___ GIVEN RECORDS

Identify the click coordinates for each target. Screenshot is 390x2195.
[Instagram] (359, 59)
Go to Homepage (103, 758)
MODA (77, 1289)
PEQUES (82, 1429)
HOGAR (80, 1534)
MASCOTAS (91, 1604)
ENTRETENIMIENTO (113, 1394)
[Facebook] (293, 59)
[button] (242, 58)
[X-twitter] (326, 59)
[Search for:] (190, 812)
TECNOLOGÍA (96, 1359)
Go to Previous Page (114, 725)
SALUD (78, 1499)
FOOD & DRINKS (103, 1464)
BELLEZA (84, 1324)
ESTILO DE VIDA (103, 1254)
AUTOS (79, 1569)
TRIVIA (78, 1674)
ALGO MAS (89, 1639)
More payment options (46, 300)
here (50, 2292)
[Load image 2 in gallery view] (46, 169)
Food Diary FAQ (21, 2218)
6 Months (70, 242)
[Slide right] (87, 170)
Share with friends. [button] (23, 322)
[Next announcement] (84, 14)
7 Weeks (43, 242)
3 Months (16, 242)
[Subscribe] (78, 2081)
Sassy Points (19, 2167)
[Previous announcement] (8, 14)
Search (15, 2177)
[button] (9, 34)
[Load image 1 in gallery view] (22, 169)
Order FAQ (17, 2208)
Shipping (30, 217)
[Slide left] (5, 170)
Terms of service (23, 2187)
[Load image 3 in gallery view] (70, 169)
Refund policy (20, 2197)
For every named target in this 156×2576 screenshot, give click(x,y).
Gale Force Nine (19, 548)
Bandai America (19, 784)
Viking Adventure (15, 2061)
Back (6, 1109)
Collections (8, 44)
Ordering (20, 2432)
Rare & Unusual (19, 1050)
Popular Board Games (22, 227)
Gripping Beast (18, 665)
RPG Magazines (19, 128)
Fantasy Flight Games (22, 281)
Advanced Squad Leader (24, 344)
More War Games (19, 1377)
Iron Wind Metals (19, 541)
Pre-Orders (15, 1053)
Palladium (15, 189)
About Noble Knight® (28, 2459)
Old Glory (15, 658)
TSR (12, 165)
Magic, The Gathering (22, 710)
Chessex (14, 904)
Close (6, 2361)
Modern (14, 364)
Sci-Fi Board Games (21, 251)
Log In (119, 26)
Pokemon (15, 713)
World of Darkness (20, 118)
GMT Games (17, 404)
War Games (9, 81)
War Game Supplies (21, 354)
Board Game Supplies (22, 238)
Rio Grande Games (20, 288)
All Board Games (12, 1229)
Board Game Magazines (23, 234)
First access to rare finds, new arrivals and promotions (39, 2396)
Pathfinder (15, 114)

______

WHAT IS EXPECTED ::
From the data above, copy each line that holds "target".

RESULT FOR THIS TASK ::
Identify the click coordinates for each target. Screenshot is 390x2195.
For every named target in this 156×2576 screenshot, give click(x,y).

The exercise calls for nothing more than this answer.